Appeals Court Upholds MTC Planning, Funding Decisions
No Discrimination Found
OAKLAND, Calif., Feb. 16, 2011 /PRNewswire/ -- The United States Court of Appeals for the Ninth Circuit today upheld transit planning and funding decisions made by MTC, affirming a federal district court's 2008 ruling in Darensburg, et al v. Metropolitan Transportation Commission, that there was no intentional discrimination by MTC. The Appeals Court also ruled that the trial court erred in examining the issue of disparate impact (where the allegation was that funding and planning decisions had an unjustified adverse impact on members of a protected class), writing, "by failing to provide an appropriately tailored statistical measure, Plaintiffs have not carried their burden to establish a prima facie case . . ."

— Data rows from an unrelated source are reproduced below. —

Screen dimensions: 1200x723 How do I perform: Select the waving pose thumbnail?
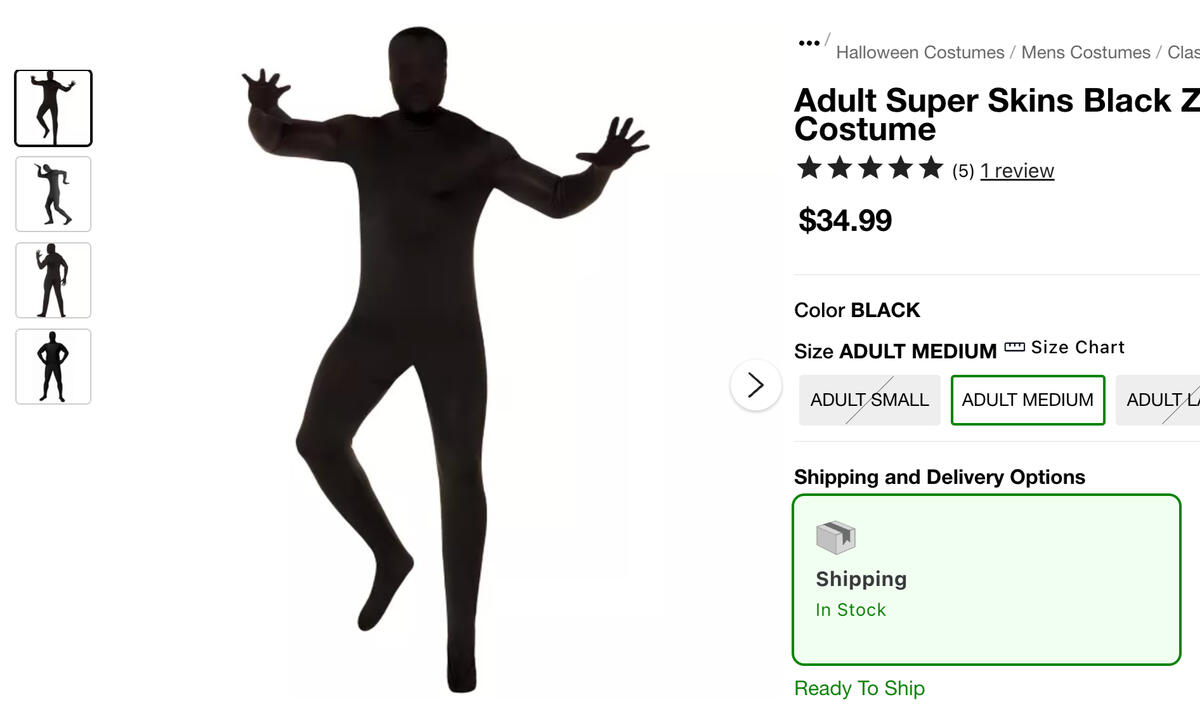click(x=53, y=280)
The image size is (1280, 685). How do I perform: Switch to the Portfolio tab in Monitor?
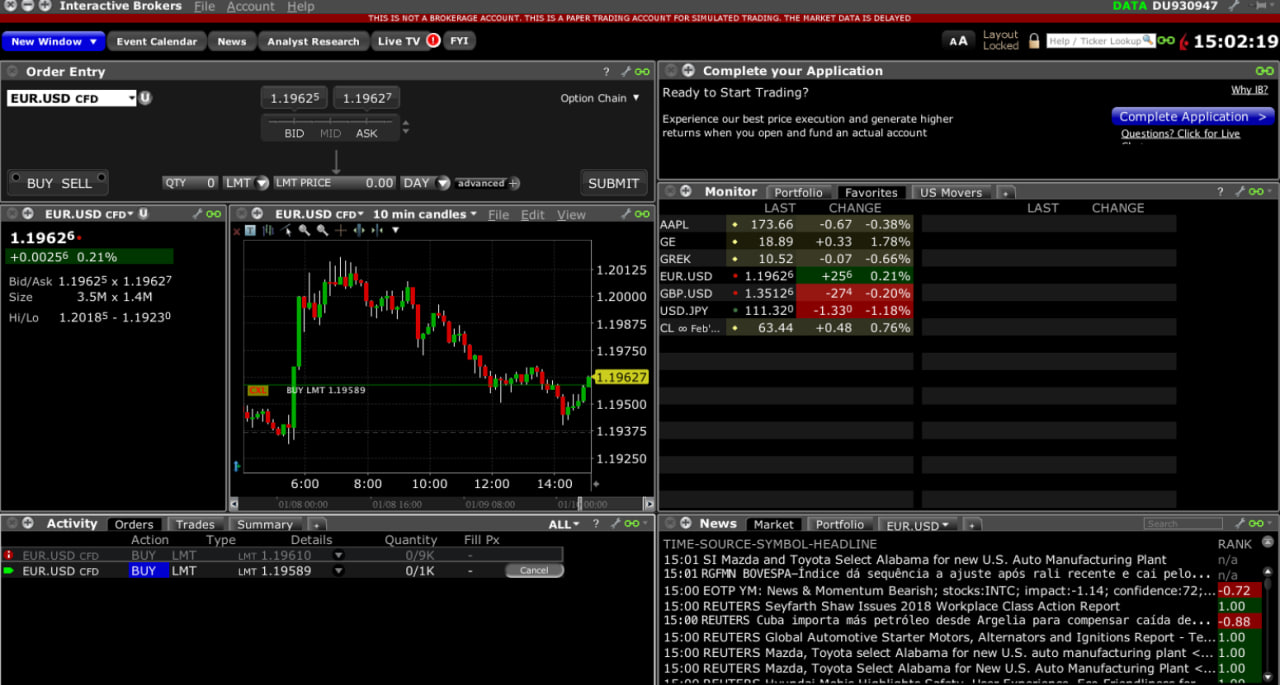click(x=798, y=192)
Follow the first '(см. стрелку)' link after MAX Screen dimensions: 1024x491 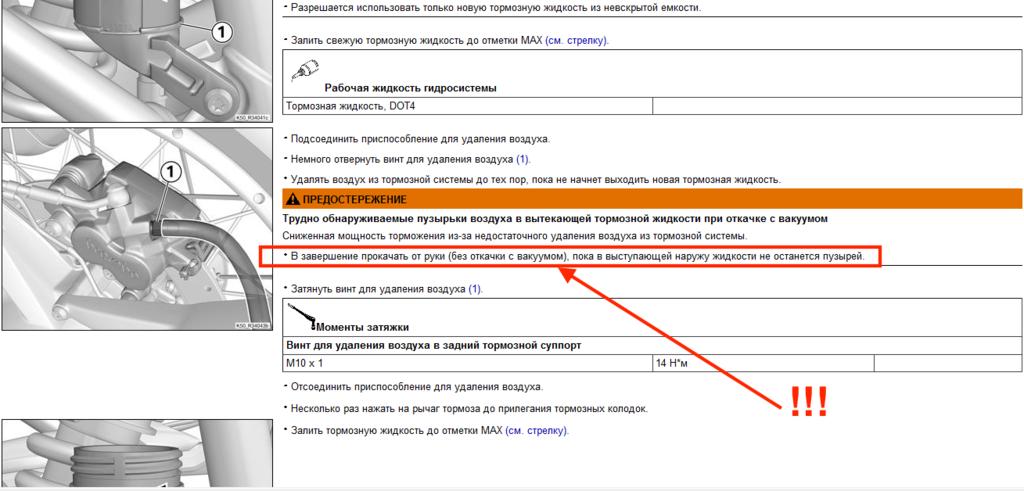[577, 40]
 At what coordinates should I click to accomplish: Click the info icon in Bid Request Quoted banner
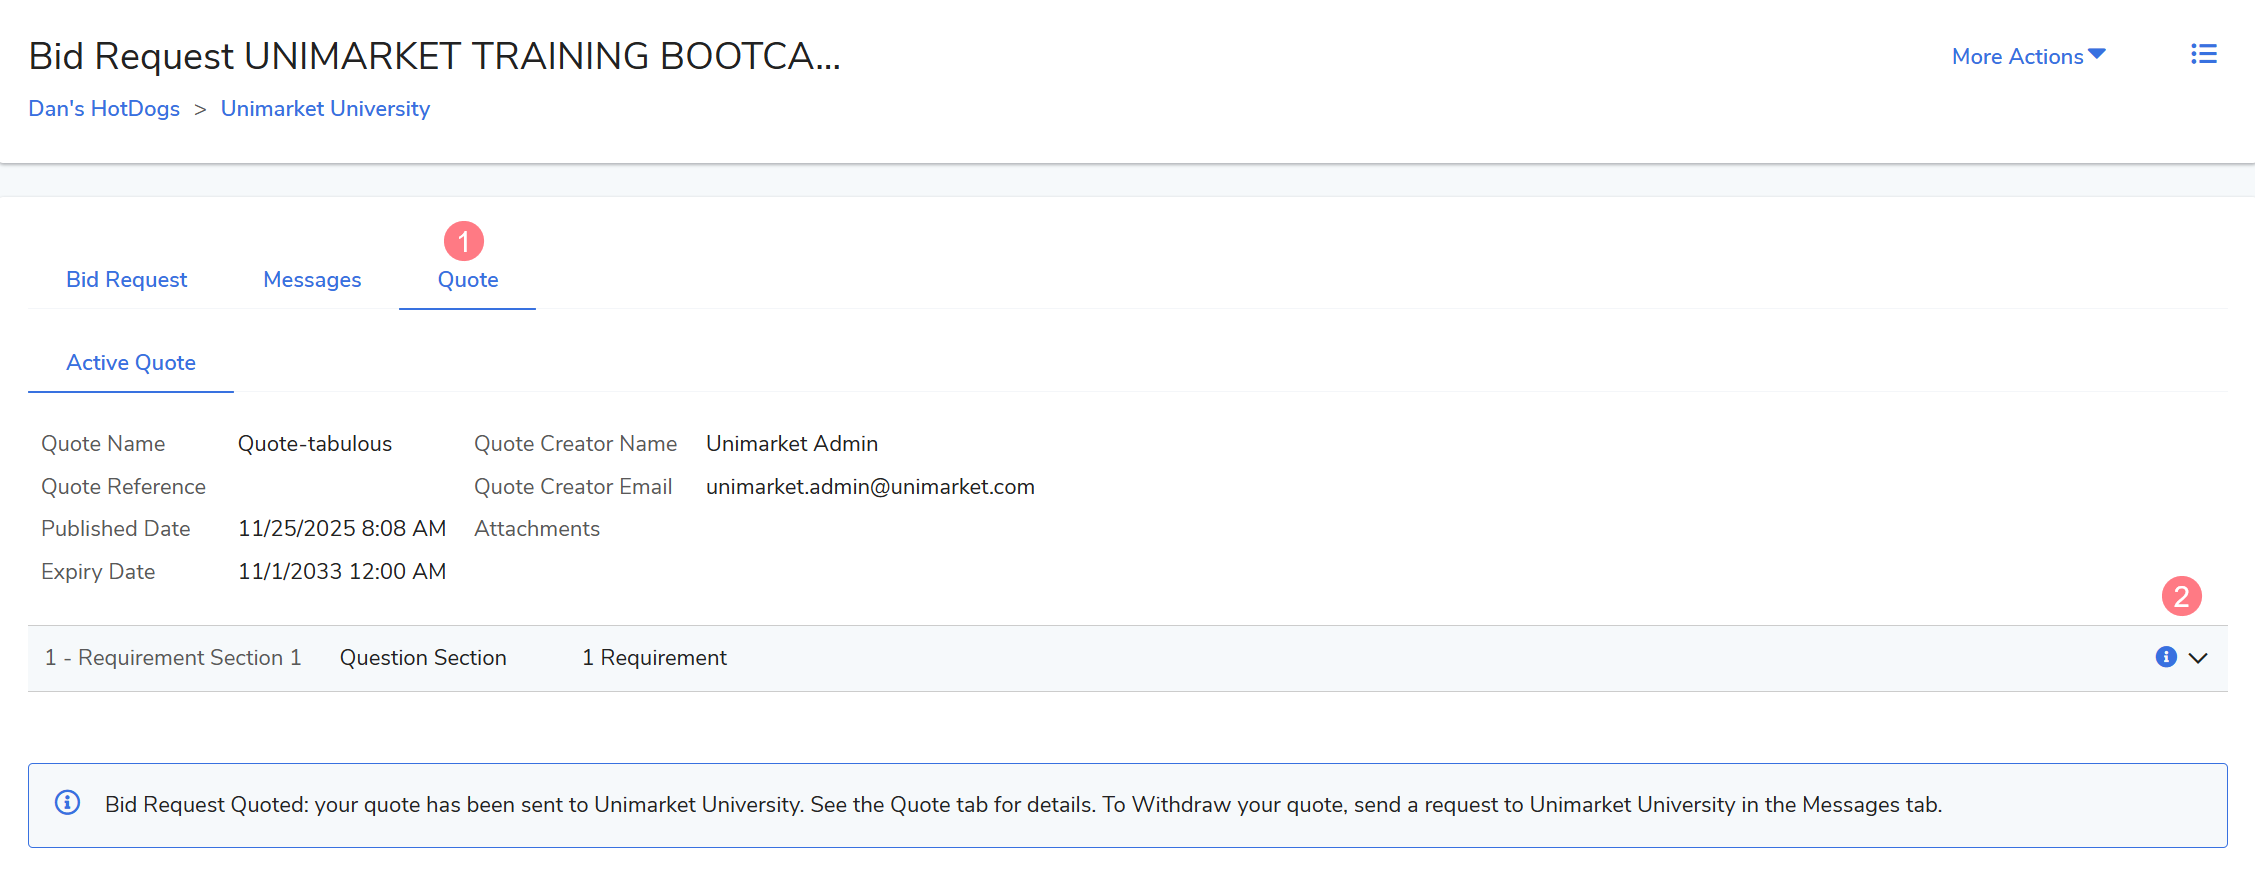tap(67, 803)
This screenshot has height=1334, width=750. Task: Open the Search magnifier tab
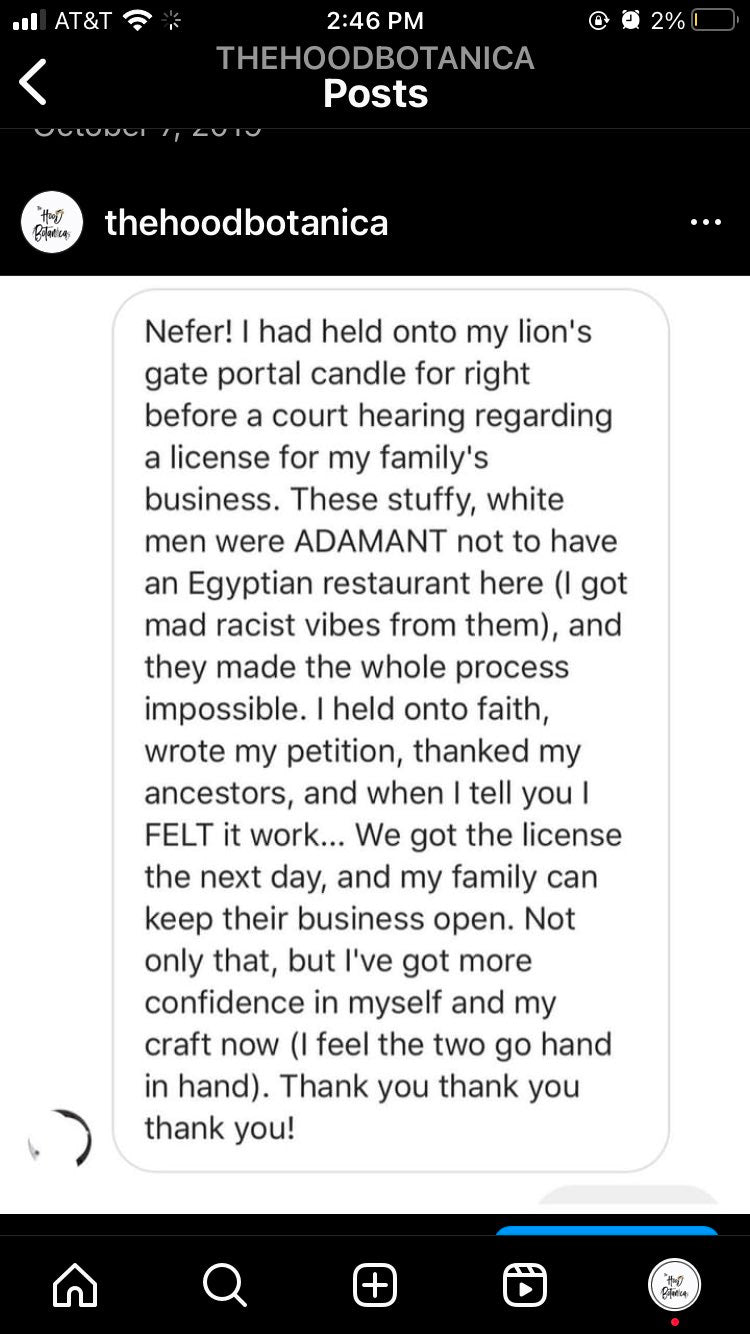[x=225, y=1285]
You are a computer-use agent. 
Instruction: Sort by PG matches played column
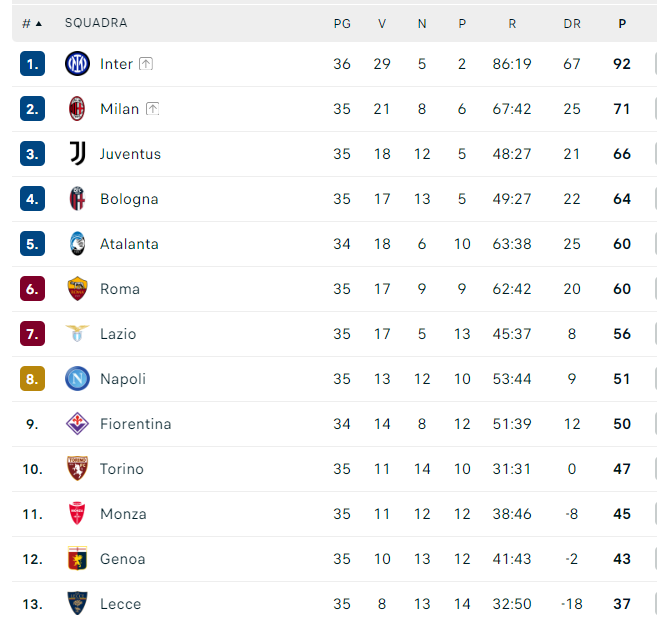tap(342, 23)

"We are pleased with this victory and happy that after nearly six years of litigation we can finally put this matter behind us," said Commission Chair Scott Haggerty, who also serves as an Alameda County Supervisor. "MTC has been forced to spend millions of scarce public dollars defending itself from a misguided lawsuit at a time when there is an urgent need to stabilize and improve all Bay Area transit systems."
In the Darensburg lawsuit, which was filed in April 2005, plaintiffs Sylvia Darensburg, Virginia Martinez and Vivian Hain, along with Communities for a Better Environment and the Amalgamated Transit Union Number 192, alleged that MTC's funding decisions purposefully discriminated against AC Transit's minority riders in violation of the 14th Amendment to the U.S. Constitution and Title VI of the federal Civil Rights Act of 1964. The plaintiffs also argued that MTC's funding decisions created a disparate impact that violated California state law. A summary judgment by U.S. Magistrate Judge Elizabeth D. Laporte in September 2005 dismissed both federal claims and held not only that there were no triable issues of fact showing intentional discrimination, but that MTC's funding decisions had treated AC Transit quite favorably. After a four-week trial in 2008 on the remaining state law claim, the U.S. District Court ruled in MTC's favor. The plaintiffs subsequently appealed the decision to the Ninth Circuit.
Affirming the lower court ruling on intentional discrimination, Appeals Court Judge Barry G. Silverman wrote, "plaintiffs' intentional discrimination claim relies on drawing equivalences, between 1) bus riders and minorities, and 2) between rail riders and whites, that are not borne out by the data."
On the disparate impact claim, the Appeals Court ruled that the trial court erred in drawing inferences based on reliance on overall regional ridership statistics for existing bus and rail service. Judge Silverman wrote, "From the facts before us, it is impossible to say with any confidence that San Francisco Bay Area minorities are adversely affected . . .What is key is that [the] statistics say nothing about the particular ridership of the planned expansions. Simply because minorities represent a greater majority of bus riders as opposed to rail riders, the rejection of a particular new bus expansion project in favor of a new rail expansion project will not necessarily work to the detriment of minorities . . ."
A concurrence by Appeals Court Judge John T. Noonan noted, "An individual bigot may be found (in the Bay Area), perhaps even a pocket of racists. The notion of a Bay Area board bent on racist goals is a specter that only desperate litigation could entertain."
MTC is the transportation planning and financing agency for the nine-county San Francisco Bay Area.